At a workshop in Belfast recently, and a question asked was about if organizations should use Microsoft Copilot or ChatGPT or Gemini. To me, the answer is simple.
If you use Google, use Gemini.
Gemini is smart, fast, and works extremely well. It’s not quite as polished as ChatGPT, but it is good and gets the job done. The only reason I don’t use Gemini is because I don’t really use a Google account.
I would bet serious money that, to compete with Open AI and Microsoft, Google will make Gemini free or extremely cheap for G-Suite subscribers. They did it once before – they made Docs, Sheets, and Slides all free, and it bottomed out the market relative to Microsoft’s office suite. Now, every school in America uses Google Docs.
If you don’t use Google and can make your own choice, use ChatGPT Teams
Copilot simply doesn’t work as marketed. I migrated my CRM to Microsoft Dynamics when Copilot was announced and they promoted all sorts of AI capabilities, and I was one of the first to sign up for Copilot. It just doesn’t work. It’s slow, it’s inaccurate, and it’s not super useful. I only use Copilot to chat with meeting transcripts, and considering Fathom or Fireflies.AI are cheaper alternatives, I don’t see where Copilot fits in.
Secondly, Microsoft owns a significant percentage of Open AI, so, while they are technically independent, they are very closely tied in with Microsoft. Third, they have the best tool.
ChatGPT is, in my opinion, the best daily-driver AI tool out there. The Search, Deep Research, Image Recognition, Excel Manipulation, and Custom GPTs are all very good. The new ChatGPT Apps that are being released soon have promise. Connecting in with Sharepoint and Outlook have promise as well. I save 20 hours per week with just ChatGPT even without all the Microsoft integrations.
Just pick a team and play
“Why not Perplexity?” “Why not Claude?” “Why not this random service that ‘integrates all the AI companies?’” For two reasons:
- I trust Open AI’s security, leadership, and infrastructure. I think they’re reliable.
- I don’t want to manage a bunch of services.
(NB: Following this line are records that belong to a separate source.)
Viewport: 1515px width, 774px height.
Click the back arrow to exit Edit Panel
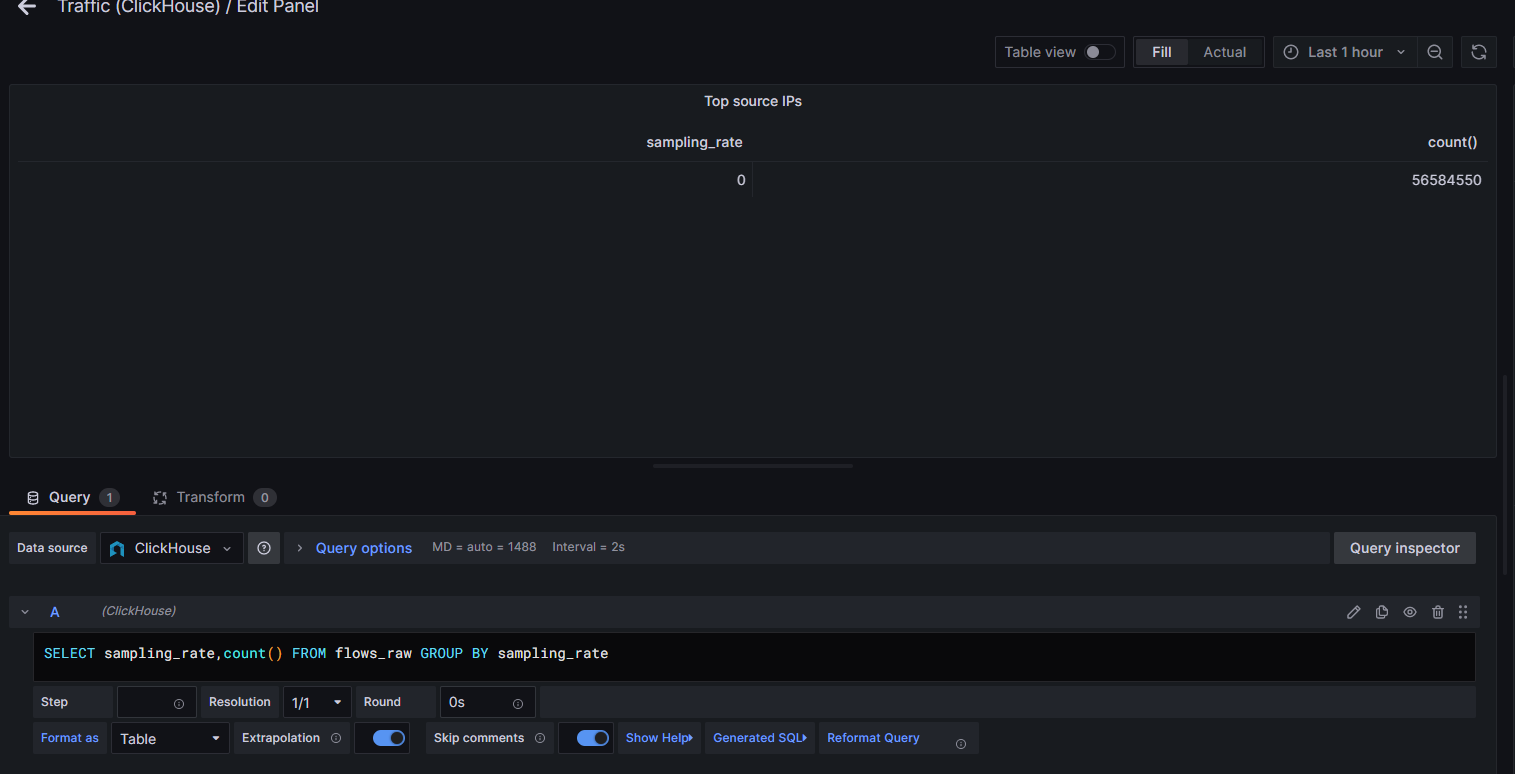click(25, 8)
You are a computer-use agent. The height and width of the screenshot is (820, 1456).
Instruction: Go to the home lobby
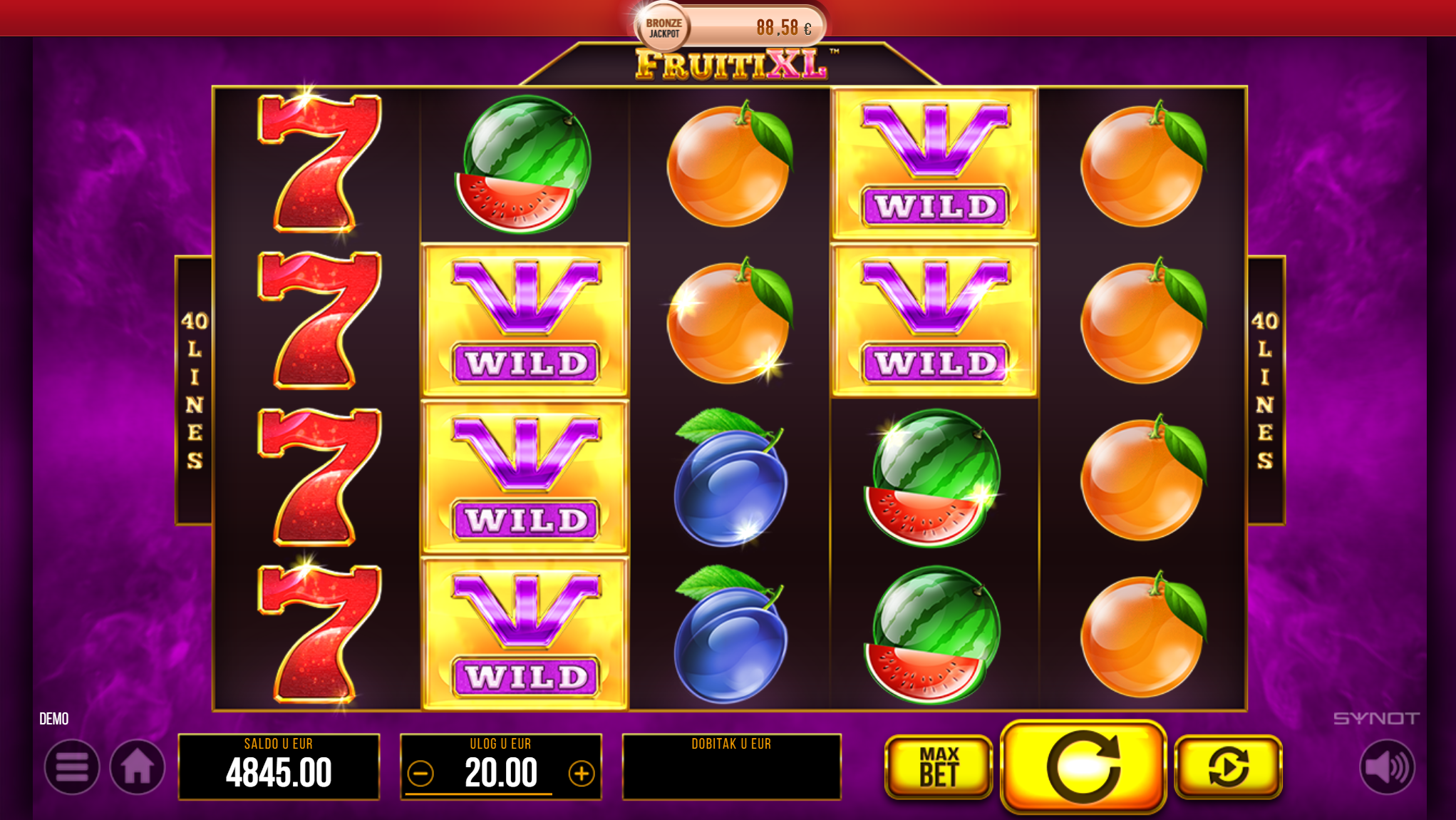point(138,767)
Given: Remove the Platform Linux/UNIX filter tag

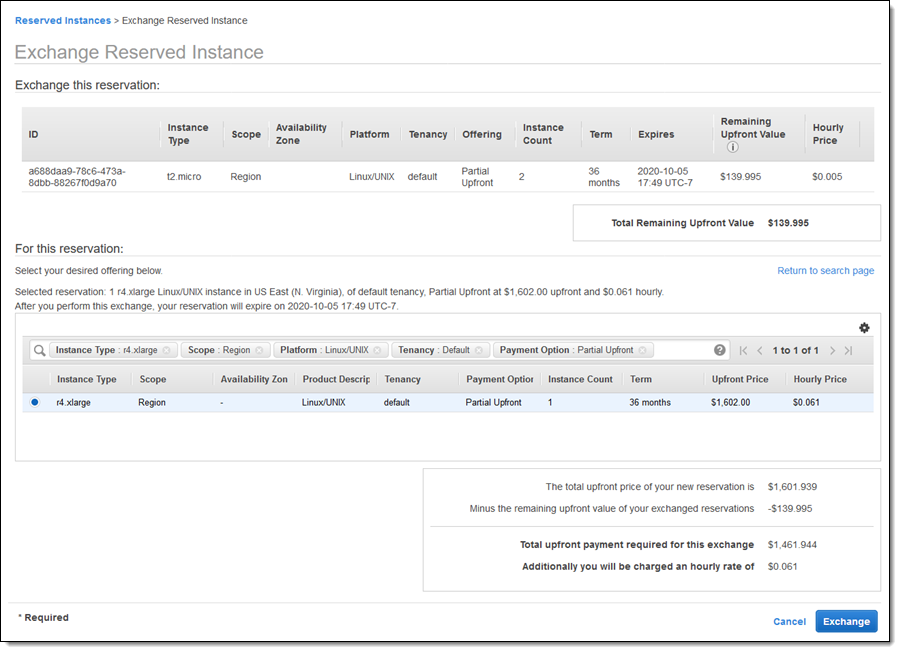Looking at the screenshot, I should point(378,351).
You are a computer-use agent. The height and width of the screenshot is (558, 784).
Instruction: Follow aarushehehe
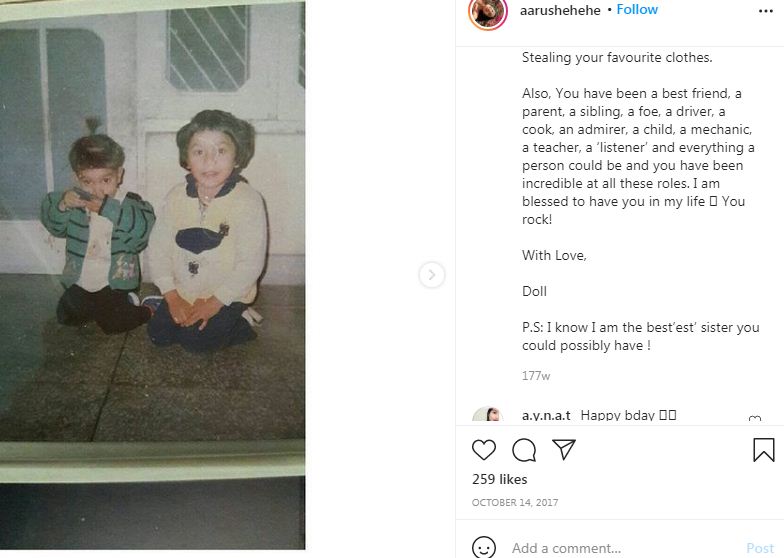[637, 10]
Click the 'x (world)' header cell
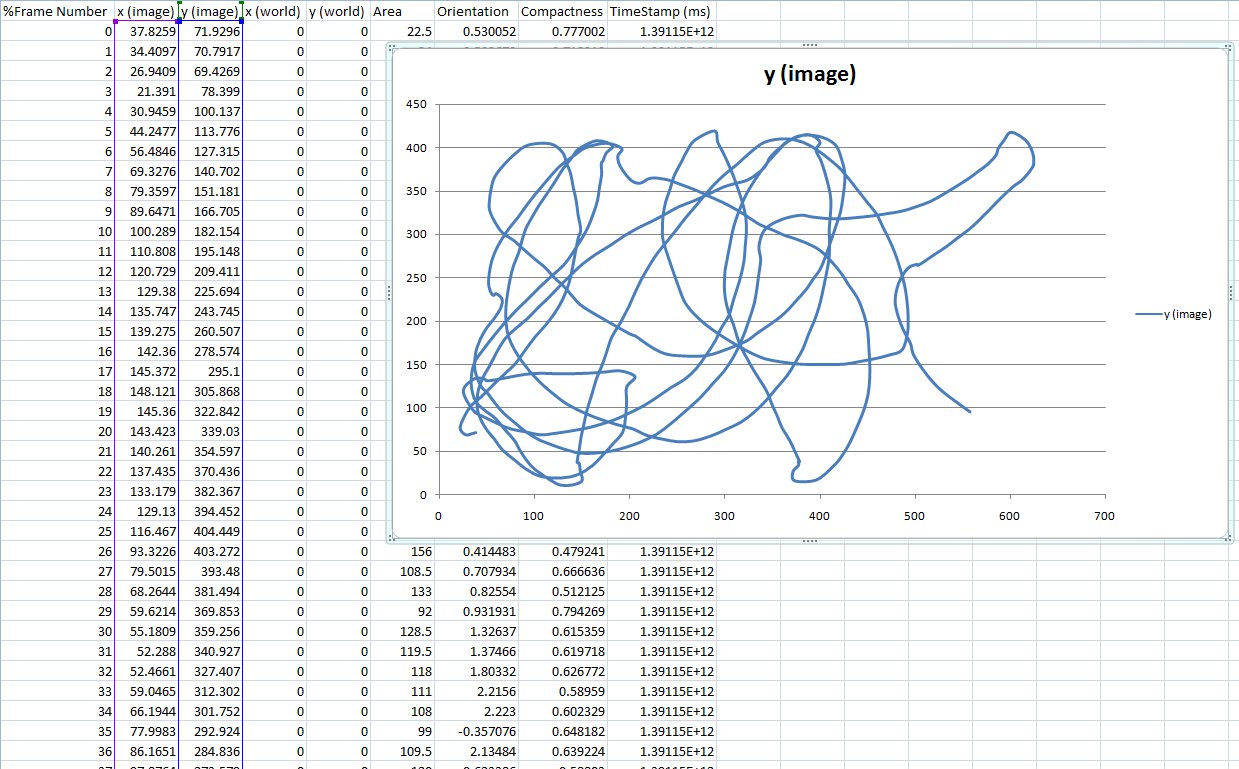Screen dimensions: 1239x769 pos(274,12)
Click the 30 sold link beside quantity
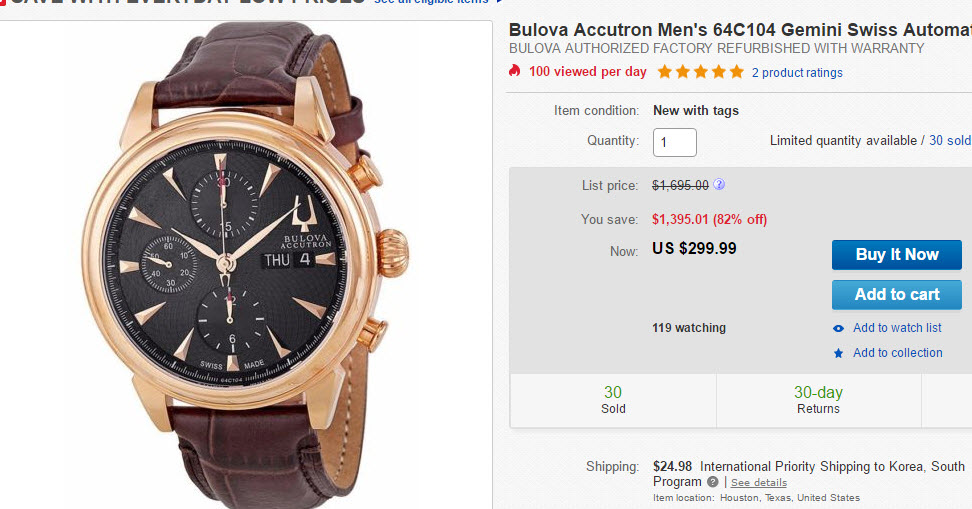Screen dimensions: 972x509 950,141
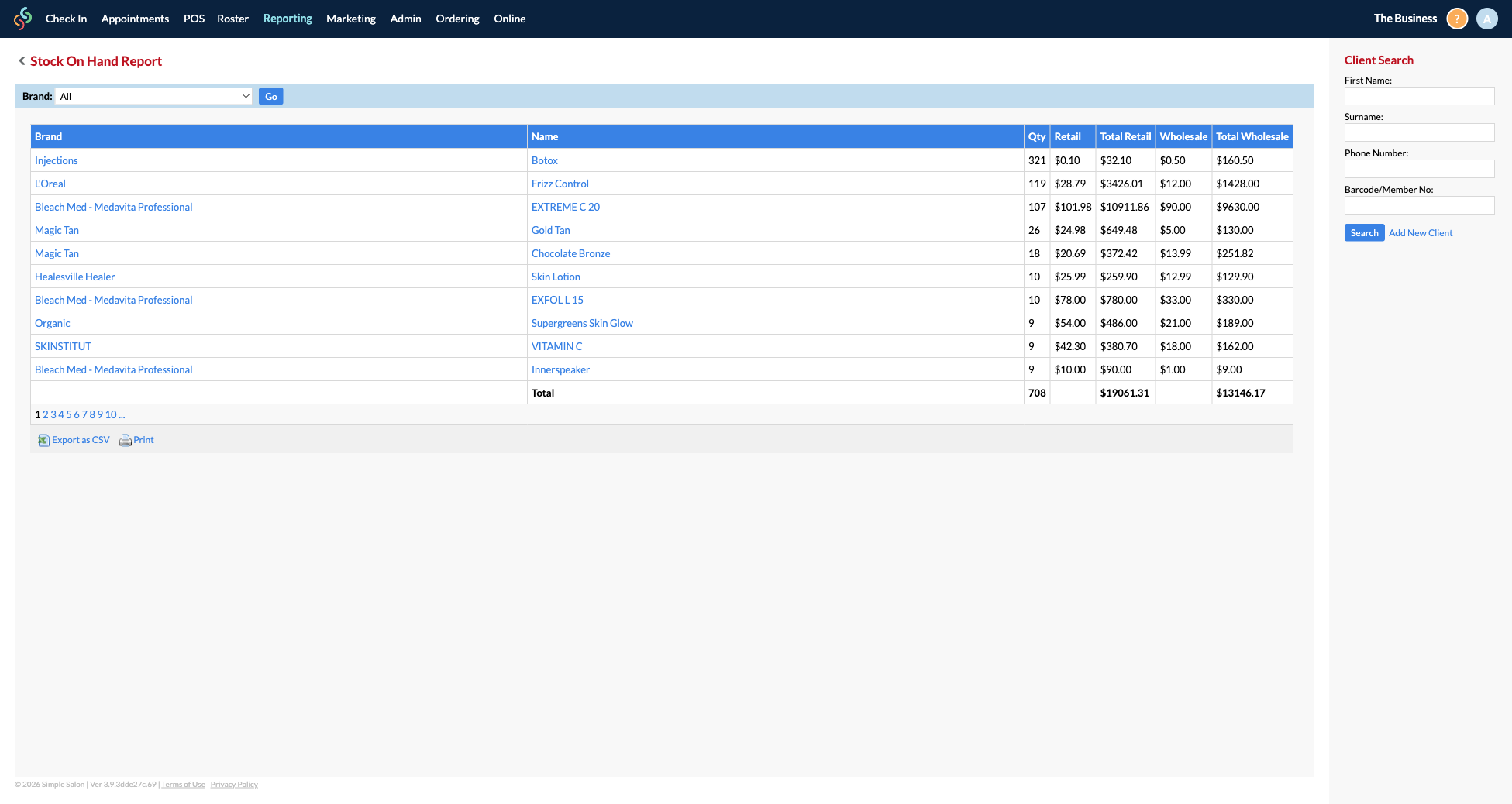
Task: Expand the Brand filter dropdown
Action: pyautogui.click(x=154, y=97)
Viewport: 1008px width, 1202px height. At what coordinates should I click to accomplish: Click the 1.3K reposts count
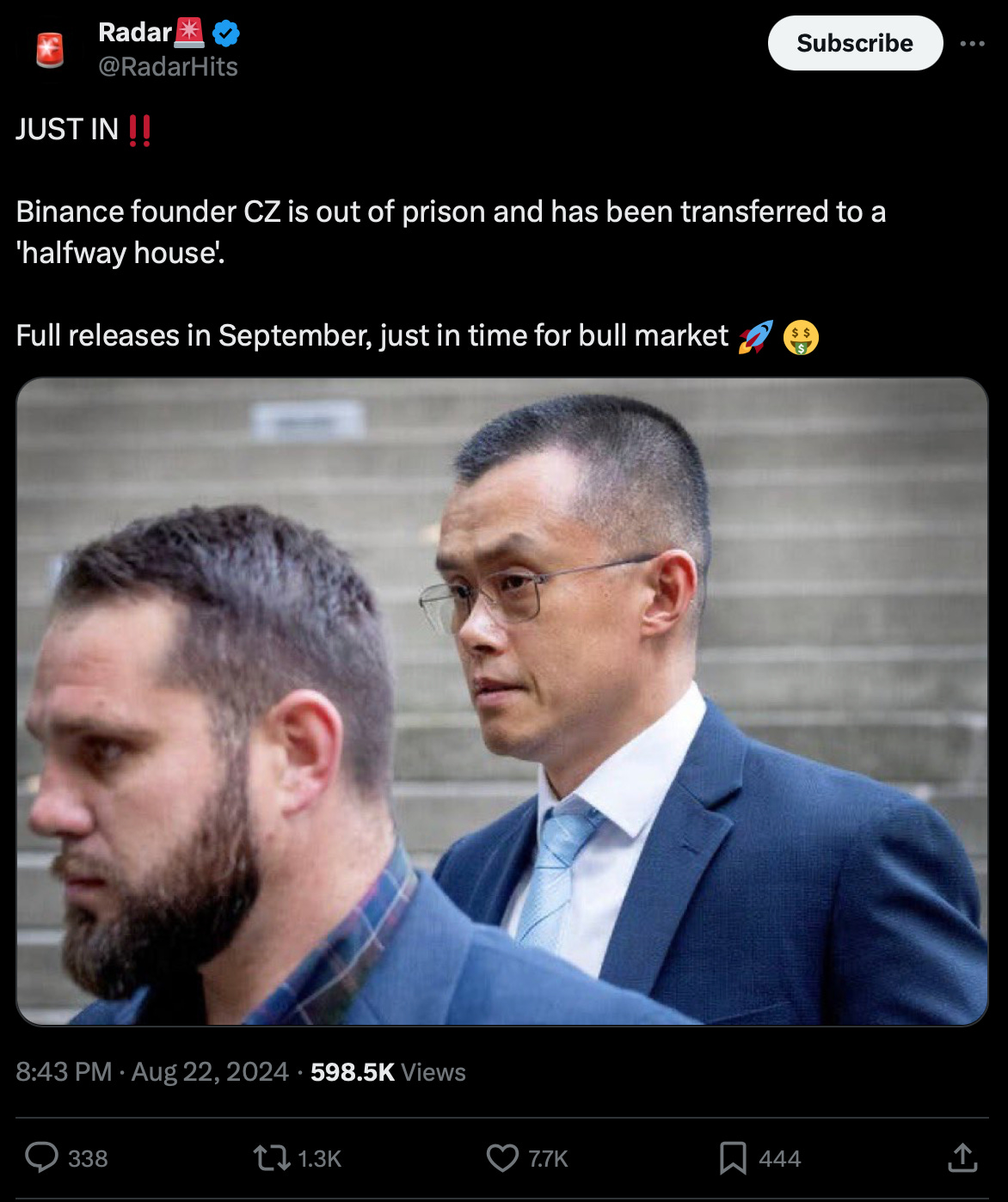click(319, 1159)
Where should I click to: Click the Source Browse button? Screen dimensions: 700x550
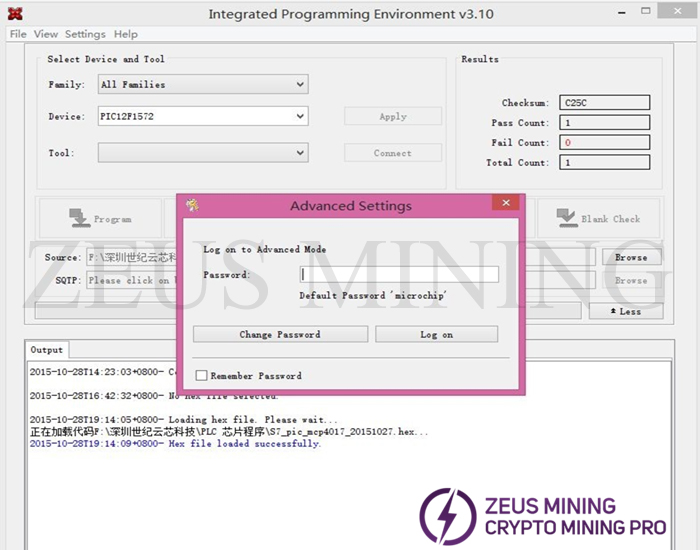click(x=630, y=257)
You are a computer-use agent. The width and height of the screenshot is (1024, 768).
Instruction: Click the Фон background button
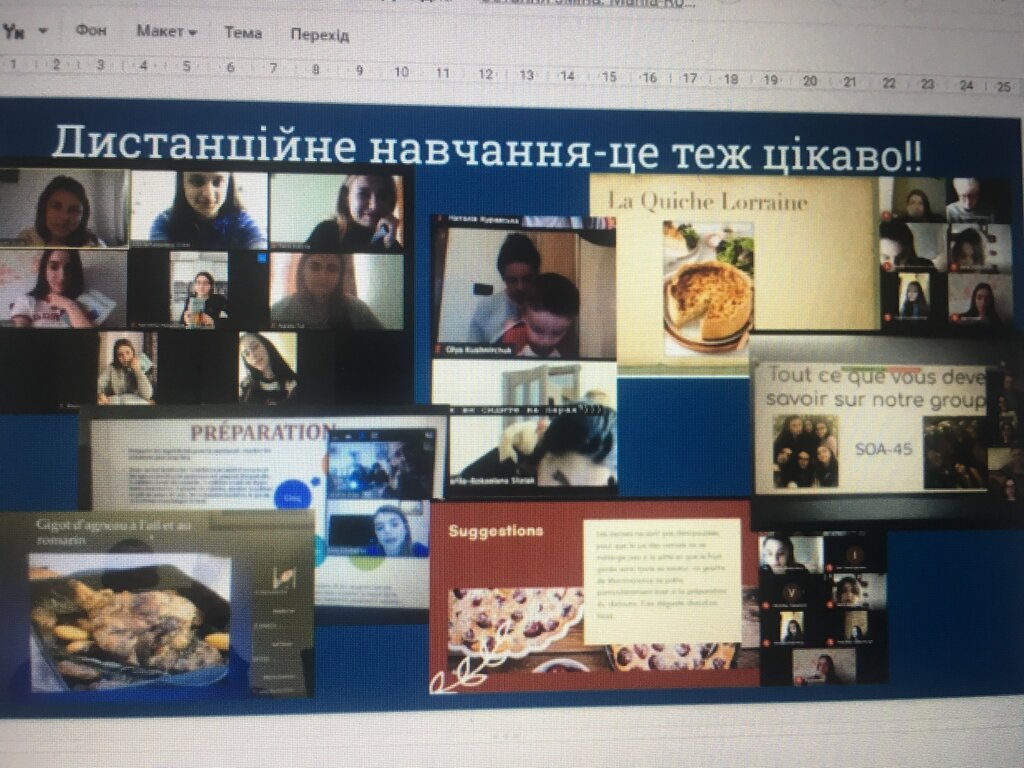click(x=91, y=31)
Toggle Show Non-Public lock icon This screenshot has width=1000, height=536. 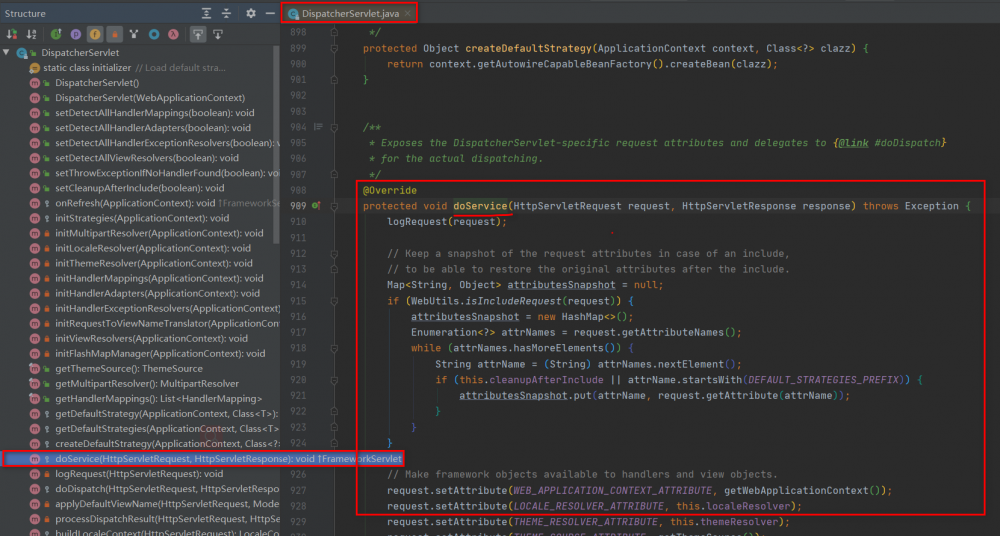(x=114, y=34)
I use Copilot for meeting transcriptions (because I prepaid for a year) and ChatGPT ($20/mo) as my daily driver, and I save 20 hours per week. That’s it. Nobody needs a bunch of different subscriptions in order to save time.
Don’t buy promise
We migrated off Dynamics onto HubSpot once I lost faith in Microsoft’s ability to execute Copilot well. Dynamics was slow, Copilot was slow, everything was slow. It was so painful I wanted to avoid using the CRM. I recommend buying technology based on where it is today and your faith in leadership’s ability to execute into the future.